Bewoners zijn geen hulpje van de politie

Ongeveer 25 procent van de Nederlanders voelt zich wel eens onveilig. Mede door inzet van politie en justitie daalt dat cijfer de laatste jaren gestaag. Hoewel buurtbewoners daarin een belangrijke bijdrage leveren, zijn de verwachtingen jegens hen te hoog gespannen.

 

De discussie over burgerbetrokkenheid bij veiligheid gaat nog te vaak over het aantal actieve bewoners, in plaats van over de meerwaarde van hun inzet. Professionele instituties als de politie, gemeente en woningcorporaties zouden graag zien dat meer bewoners zich actief inzetten voor de veiligheid in hun buurt. De impliciete veronderstelling is vaak dat wie afzijdig is ook minder betrokken is. Dat is onterecht, want tussen betrokkenheid voelen en betrokkenheid tonen bestaat een subtiel en tegelijkertijd cruciaal verschil.

Veiligheid komt voor bewoners pas op tweede of derde plaats

Om dat verschil beter te begrijpen, hebben we gedurende een aantal jaren onderzoek gedaan in het Haagse Transvaalkwartier, in het bijzonder op en rond het Paul Krugerplein. Deze achterstandswijk, bewoond door een cultureel gemêleerde bevolking, is in de afgelopen decennia flink veranderd, onder meer door sloop en nieuwbouw. Veiligheid blijft hier een belangrijk aandachtspunt voor de bestuurders.

De participatie van de bewoners bij het realiseren daarvan is beperkt. Dat heeft te maken met gelatenheid, wantrouwen, oud zeer, het ontbreken van een gedeelde probleemdefinitie, maar vooral met de afwezigheid van een algemeen gevoel van urgentie. Bewoners zeggen al zo veel aan hun hoofd te hebben - werk, huishouding en opvoeding - dat veiligheid in de buurt vaak pas op de tweede plaats of zelfs derde plaats komt.

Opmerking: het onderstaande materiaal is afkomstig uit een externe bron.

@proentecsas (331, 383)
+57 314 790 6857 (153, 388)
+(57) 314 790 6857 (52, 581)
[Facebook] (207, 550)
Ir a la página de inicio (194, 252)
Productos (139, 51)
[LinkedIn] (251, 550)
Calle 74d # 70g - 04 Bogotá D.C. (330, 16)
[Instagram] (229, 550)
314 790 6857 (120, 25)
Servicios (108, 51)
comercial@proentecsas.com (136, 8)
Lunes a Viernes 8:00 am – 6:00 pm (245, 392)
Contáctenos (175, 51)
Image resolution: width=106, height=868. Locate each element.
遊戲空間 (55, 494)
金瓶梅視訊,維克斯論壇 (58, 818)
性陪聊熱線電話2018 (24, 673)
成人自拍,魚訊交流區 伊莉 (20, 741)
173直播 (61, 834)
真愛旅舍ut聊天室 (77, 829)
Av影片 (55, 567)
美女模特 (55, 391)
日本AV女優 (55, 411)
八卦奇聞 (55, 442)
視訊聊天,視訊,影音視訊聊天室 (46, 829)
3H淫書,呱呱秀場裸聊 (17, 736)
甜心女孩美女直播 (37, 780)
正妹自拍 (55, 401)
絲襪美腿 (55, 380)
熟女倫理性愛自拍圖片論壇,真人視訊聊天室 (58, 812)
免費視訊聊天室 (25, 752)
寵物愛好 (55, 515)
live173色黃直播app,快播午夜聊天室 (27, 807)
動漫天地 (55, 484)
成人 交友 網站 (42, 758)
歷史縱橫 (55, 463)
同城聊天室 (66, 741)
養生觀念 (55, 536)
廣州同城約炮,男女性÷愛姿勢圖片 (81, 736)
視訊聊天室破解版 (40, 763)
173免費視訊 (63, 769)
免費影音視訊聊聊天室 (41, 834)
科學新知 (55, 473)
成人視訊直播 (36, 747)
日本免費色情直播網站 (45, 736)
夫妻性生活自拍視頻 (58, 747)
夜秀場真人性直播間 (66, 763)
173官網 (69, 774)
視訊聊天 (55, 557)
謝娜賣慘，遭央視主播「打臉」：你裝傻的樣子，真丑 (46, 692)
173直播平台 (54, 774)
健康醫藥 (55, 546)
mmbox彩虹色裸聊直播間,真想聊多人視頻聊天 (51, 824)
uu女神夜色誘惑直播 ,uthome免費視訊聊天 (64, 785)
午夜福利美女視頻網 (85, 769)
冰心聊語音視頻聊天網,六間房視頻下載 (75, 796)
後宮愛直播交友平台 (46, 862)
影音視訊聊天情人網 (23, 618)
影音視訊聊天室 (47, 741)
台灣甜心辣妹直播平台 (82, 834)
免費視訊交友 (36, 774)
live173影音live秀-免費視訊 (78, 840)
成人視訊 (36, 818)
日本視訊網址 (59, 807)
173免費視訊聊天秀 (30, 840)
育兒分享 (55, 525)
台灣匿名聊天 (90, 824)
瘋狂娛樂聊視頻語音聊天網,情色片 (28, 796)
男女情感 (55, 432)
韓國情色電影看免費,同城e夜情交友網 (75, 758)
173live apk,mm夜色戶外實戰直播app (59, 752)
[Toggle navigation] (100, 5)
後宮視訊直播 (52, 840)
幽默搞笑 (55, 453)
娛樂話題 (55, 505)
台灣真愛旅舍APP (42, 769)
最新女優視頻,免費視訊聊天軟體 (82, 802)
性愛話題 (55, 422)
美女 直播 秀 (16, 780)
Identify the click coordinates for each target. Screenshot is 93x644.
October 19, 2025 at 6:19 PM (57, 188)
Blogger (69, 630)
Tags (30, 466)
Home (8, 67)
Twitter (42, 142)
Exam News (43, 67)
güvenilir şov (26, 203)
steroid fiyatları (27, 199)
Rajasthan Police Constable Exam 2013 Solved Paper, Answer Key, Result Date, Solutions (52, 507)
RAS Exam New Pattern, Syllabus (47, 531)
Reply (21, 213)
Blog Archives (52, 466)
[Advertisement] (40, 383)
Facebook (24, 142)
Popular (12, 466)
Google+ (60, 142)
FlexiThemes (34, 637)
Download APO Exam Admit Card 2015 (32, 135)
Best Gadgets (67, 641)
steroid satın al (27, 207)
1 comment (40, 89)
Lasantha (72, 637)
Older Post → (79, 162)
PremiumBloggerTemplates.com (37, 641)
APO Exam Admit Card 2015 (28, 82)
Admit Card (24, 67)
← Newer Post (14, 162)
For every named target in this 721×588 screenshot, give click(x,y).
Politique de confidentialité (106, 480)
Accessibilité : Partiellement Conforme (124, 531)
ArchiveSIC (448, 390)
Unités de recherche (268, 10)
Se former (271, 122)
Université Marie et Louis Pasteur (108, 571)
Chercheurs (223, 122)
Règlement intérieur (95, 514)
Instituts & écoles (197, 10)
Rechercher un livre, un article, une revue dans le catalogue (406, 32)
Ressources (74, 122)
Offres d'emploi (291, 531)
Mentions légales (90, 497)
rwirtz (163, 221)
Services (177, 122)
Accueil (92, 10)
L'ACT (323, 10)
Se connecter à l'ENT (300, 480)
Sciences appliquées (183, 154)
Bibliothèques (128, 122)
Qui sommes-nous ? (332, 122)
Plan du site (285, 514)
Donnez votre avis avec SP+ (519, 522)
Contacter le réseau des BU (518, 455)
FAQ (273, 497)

Buurtbewoners beleven veiligheid anders dan professionals

De buurtbewoners blijken de veiligheid ook anders te beleven dan professionele instituties zoals de politie, woningcorporaties en de gemeente. Er is sprake van een evident verschil tussen de systeemwereld (de logica van de instituties) en de leefwereld (logica van de buurtbewoners). Professionals laten zich leiden door beleidsthema’s, budgetten, planningen, openingstijden, doelgroepen en werkgebieden. Buurtbewoners daarentegen redeneren vanuit persoonlijke belangen, vermogens en beperkingen. Ze zoeken oplossingen voor concrete problemen in hun directe woonomgeving, zoals een onveilige route naar school, het gebrek aan stageplekken voor jongeren en zwerfvuil.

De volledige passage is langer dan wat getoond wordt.